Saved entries
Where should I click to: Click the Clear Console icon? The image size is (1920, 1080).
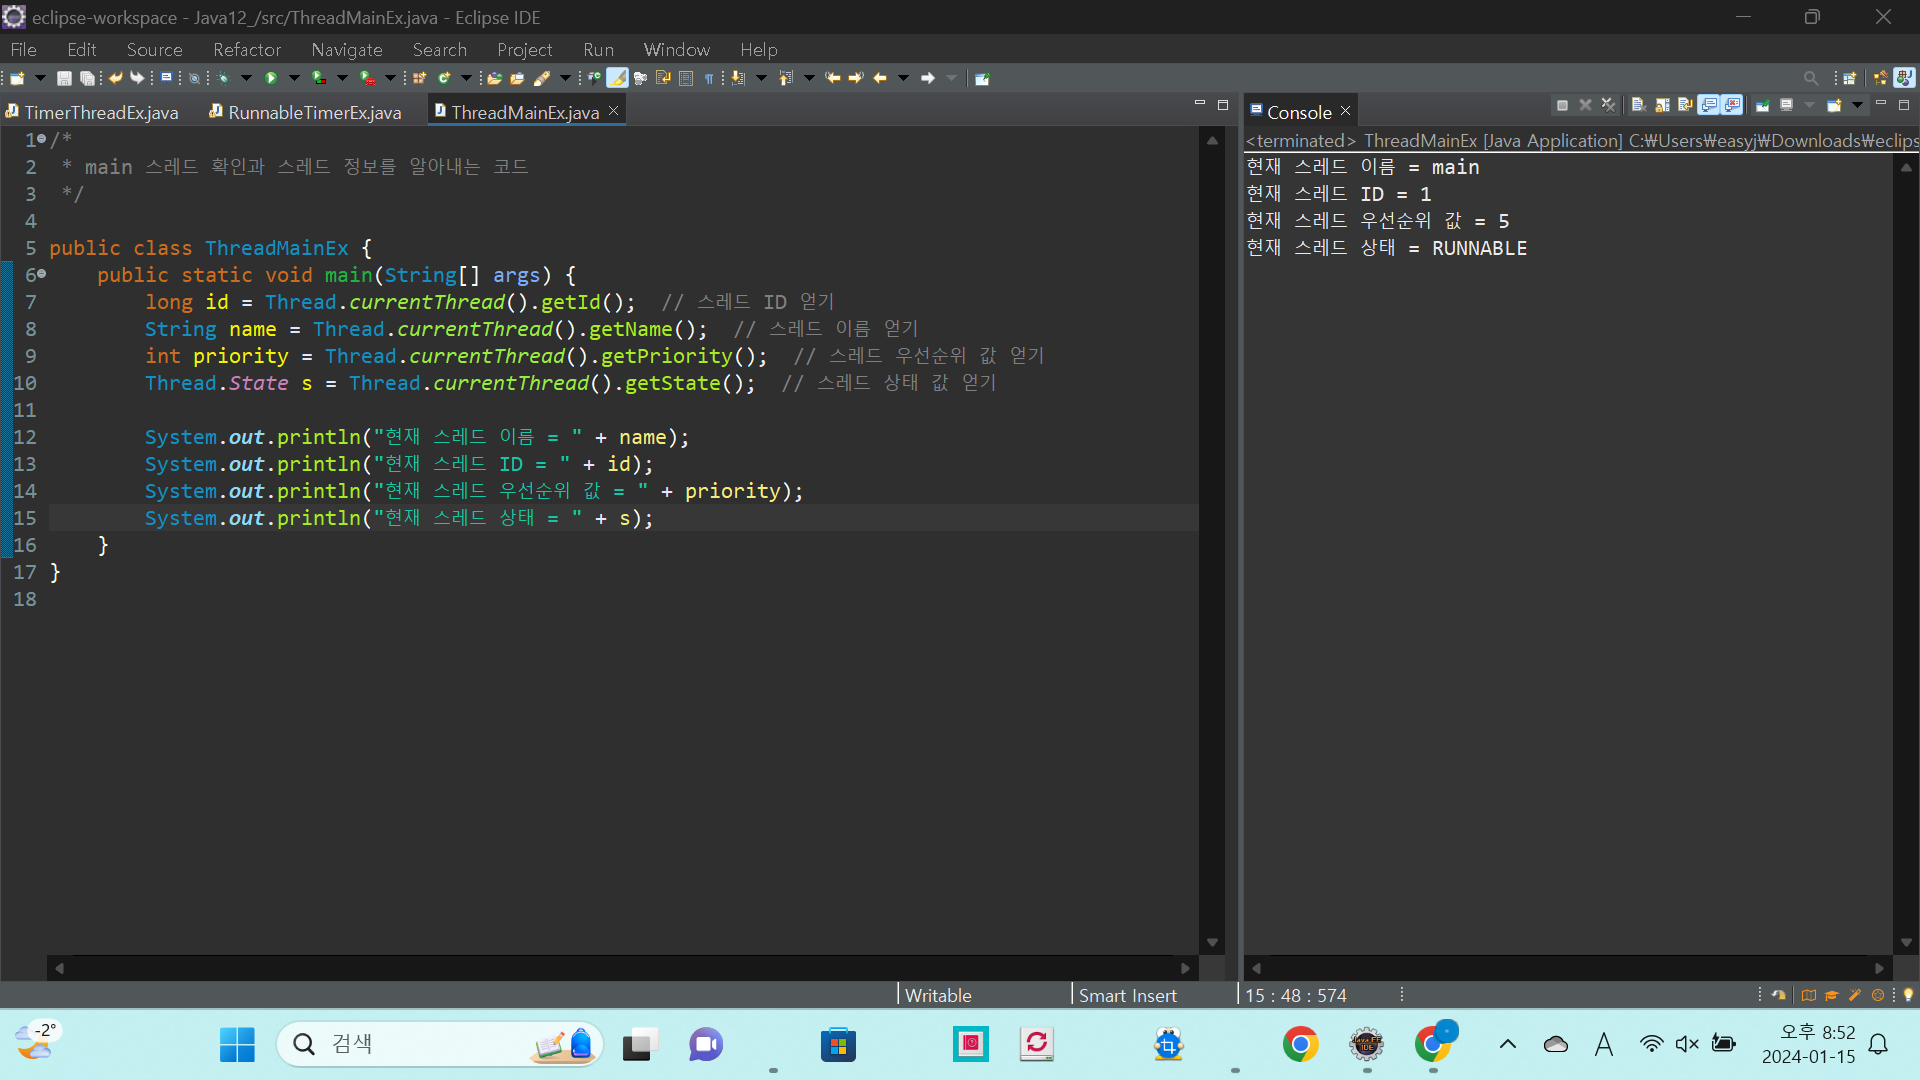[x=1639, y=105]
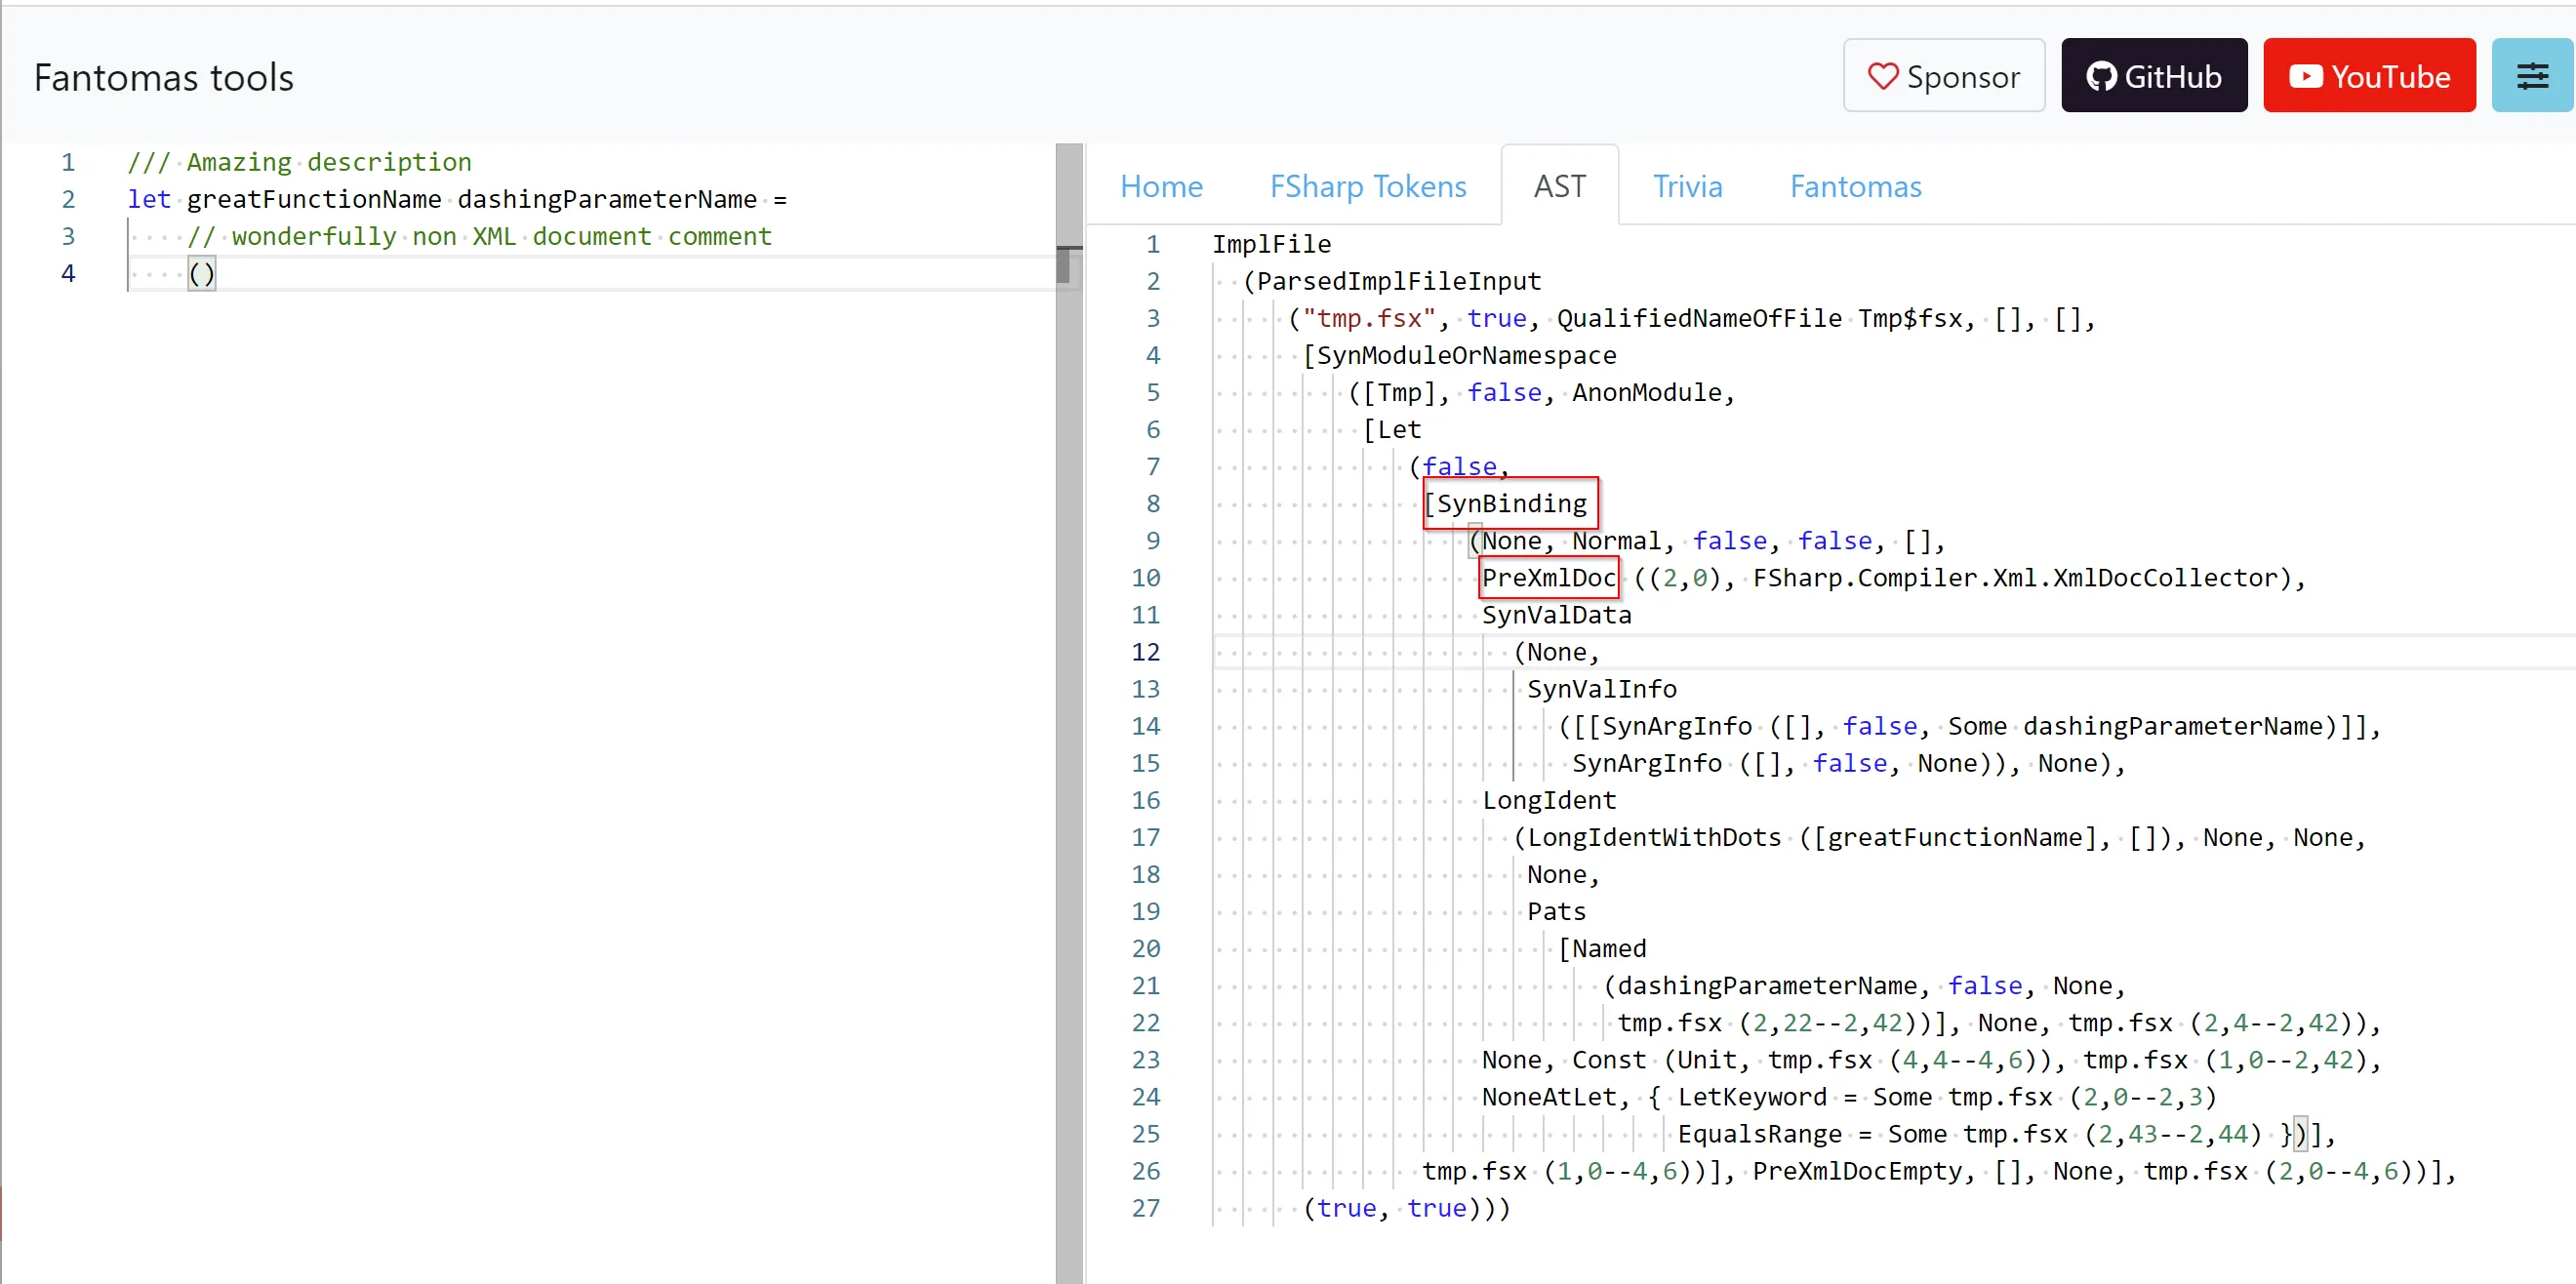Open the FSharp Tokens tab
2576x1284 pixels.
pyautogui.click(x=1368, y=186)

Requirement
Could the entries above be copied out exactly, with no pictures included?

Answer box
Where should I click to: Click the Clear Console icon? The image size is (1920, 1080).
[x=1639, y=105]
Open the FSharp Tokens tab
2576x1284 pixels.
pyautogui.click(x=1368, y=186)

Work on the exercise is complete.